Individual accomplishments, graduation honors and cords and stoles will no longer be offered or allowed at the graduation ceremony. Students will still be allowed and encouraged to decorate their caps to celebrate where they are heading following graduation, display their achievements, or express their individuality, the graduation committee said.
Four days after the graduation committee’s announcement, McCormick sent an email newsletter out to students and families to address concerns about a lack of recognition at graduation. She said the decision to have students stop wearing cords and stoles at the graduation ceremony itself is one change to the school’s larger recognition program.
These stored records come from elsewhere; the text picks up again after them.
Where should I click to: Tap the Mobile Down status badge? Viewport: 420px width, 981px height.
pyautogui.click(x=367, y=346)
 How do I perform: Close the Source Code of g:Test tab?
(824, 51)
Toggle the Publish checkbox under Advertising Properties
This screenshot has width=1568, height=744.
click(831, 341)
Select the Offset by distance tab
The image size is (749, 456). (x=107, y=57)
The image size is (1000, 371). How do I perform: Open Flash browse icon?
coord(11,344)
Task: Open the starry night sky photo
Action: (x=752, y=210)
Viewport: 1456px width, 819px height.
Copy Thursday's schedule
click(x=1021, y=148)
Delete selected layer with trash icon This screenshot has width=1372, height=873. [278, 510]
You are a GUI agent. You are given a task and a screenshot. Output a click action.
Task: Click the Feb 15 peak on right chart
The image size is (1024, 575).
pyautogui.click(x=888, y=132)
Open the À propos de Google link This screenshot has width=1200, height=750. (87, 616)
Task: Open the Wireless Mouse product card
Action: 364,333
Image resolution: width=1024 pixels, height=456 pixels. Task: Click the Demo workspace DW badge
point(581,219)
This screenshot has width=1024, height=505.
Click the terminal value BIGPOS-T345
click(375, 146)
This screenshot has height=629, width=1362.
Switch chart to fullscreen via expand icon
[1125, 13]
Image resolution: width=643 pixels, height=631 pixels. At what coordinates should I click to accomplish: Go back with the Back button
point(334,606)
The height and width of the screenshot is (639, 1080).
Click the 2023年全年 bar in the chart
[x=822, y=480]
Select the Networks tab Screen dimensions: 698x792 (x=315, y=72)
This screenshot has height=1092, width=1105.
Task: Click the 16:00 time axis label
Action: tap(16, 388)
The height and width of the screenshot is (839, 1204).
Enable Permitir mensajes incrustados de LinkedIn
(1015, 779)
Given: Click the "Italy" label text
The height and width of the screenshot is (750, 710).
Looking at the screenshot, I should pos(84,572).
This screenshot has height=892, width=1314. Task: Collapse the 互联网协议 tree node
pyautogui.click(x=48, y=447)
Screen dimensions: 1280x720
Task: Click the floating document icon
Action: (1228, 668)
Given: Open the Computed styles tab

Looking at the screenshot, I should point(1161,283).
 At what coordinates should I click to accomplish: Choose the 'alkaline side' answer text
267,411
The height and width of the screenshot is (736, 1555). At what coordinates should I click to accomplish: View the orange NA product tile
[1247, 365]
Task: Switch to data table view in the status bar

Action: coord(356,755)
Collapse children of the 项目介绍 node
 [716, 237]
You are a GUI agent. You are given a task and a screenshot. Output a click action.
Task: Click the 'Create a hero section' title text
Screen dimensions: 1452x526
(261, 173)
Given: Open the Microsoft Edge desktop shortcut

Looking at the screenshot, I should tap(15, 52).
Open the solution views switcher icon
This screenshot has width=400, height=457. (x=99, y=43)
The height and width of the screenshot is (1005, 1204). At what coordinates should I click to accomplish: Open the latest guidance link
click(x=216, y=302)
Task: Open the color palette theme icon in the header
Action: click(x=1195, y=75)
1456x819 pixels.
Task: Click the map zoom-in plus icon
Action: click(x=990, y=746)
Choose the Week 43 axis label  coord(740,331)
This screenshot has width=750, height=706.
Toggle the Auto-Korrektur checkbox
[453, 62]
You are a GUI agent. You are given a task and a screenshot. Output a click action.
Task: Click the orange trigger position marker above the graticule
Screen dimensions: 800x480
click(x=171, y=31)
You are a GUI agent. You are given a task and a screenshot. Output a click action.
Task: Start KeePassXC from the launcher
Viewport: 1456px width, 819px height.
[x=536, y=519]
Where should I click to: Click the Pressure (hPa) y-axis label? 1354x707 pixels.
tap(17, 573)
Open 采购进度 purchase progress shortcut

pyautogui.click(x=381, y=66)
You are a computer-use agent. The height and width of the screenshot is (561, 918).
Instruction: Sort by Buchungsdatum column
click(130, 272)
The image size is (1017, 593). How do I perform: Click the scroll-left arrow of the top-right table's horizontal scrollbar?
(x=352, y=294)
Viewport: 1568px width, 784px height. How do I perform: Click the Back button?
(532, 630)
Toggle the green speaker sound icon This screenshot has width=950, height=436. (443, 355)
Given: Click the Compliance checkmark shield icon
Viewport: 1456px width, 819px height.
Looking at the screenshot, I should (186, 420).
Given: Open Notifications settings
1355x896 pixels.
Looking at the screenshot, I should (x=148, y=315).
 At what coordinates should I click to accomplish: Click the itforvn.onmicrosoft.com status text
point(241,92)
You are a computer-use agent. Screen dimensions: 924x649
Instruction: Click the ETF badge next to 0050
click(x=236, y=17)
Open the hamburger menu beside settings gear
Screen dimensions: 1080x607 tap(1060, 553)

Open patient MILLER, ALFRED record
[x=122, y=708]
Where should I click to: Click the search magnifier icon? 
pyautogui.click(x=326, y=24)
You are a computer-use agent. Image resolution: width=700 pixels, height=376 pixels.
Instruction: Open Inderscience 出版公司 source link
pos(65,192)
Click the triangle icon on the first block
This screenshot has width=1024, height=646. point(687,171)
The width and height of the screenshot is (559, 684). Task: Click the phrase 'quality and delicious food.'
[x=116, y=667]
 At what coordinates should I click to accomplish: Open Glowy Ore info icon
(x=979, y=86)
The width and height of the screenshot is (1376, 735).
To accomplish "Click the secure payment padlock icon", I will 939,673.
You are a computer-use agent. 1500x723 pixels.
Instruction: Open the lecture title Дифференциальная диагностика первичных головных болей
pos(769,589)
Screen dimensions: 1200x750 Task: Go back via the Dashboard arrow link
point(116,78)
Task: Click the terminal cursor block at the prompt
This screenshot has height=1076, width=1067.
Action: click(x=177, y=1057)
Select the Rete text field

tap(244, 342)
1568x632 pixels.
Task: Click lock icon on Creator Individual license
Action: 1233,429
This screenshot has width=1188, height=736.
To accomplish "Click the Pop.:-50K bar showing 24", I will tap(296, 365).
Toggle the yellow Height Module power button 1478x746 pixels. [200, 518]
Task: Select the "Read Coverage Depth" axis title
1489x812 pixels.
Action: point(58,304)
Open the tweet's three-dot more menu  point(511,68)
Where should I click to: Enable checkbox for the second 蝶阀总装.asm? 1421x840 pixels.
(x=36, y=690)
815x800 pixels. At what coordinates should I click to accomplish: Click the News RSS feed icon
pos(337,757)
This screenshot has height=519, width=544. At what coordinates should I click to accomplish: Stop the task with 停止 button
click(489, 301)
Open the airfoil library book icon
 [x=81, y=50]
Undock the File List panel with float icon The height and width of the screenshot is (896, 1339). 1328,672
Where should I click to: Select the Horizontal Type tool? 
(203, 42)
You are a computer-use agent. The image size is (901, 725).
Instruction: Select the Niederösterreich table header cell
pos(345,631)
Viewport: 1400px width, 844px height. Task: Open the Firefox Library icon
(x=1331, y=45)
“We have recognition in our written graduation program, we have school-wide, grade level, club specific and sports specific recognition ceremonies all year including one for seniors that is open to all who wish to attend,” McCormick said in the email. “This recent decision from the committee was a direct result of concerning things that were happening at our school around the adornment at this particular event. The committee of staff members who manage recognition and graduation shared some of their concerns to parents, students and staff to try to bring great minds together and craft a solution that everyone was happy with.”
McCormick said many students and families expressed their opposition with the decision. The opposing viewpoints were primarily centered around the idea that students worked hard to earn the individual honor adornments.
She said the school encountered several challenges with students and families trying to receive honor adornments dishonestly.
Some of the challenges included:
• Students dropping AP courses to inflate their senior GPA in order to improve their chances of earning a specific cord/stole
• Students/parents going back and asking teachers from ninth/10th grade year for grade changes for their lowest grades in order to inflate their GPA and thereby improve their chances of getting a certain cord/stole
• Parents calling in and asking to round grades because their children are experiencing mental health issues by feeling less valued or important than their peers having earned the cord/stole that’s not the highest one
• Parents/students verbally abusing the secretary that hands out the cords/stoles because their name was not on the list provided by a volunteer club adviser or because the student failed to sign up by the deadline
• Students purchasing cords/stoles from Amazon and wearing them, and other students feeling the school wasn’t doing enough to enforce “fake” Amazon cords/stoles in the tunnel at T-Mobile Park
• Students/parents wanting additional stoles/cores for additional achievements and not feeling cords are a sufficient way to honor every achievement and having no clear criteria to decide how to differentiate
• Students/parents requesting stoles/cords for family hardships because they feel graduating and demonstrating personal resiliency is as significant as a high GPA or participation in a club or sport
• Students/parents wanting cords for partial participation in a club/sport even though they did not complete the season for that sport or activity
Due to mixed feedback from students and families, McCormick said the school will take the decisions to the students.
“I find in these situations, it’s best to take the discussion to the students, whose voices are most important, and give them an opportunity to really digest the problem and recommend solutions,” she said in the statement.
This fall, members of the administration team, graduation committee and McCormick will meet with small groups of seniors and ask them guiding questions to try to come up with an authentic and meaningful recognition program that honors students from all grade levels.
The guiding questions include “What do you think are the most important things that the school should formally recognize,”“How do you most authentically feel recognized?” and “What specific suggestions do you have for the school to authentically recognize students for various achievements while addressing some of the concerns we faced last year?”
After the listening sessions, the graduation committee will reconvene and work to “please as many people as possible without sacrificing some of our non-negotiables,” according to McCormick.
The graduation committee has developed the following non-negotiables:
• A recognition program that recognizes students in a variety of accomplishments
• A recognition program that doesn’t have financial barriers to students who have earned any honors (if cords/stoles are purchasable, funds must be available to provide them to all)
• A recognition program that is manageable by staff. (May/June is a time that staff are busy doing things like completing staff evaluations, hiring, and building a master schedule, the school noted.)
• A recognition program that doesn’t create unhealthy levels of pressure or sends the message to students that their best effort was somehow not enough.
The graduation committee will form a final decision following the listening groups in the fall.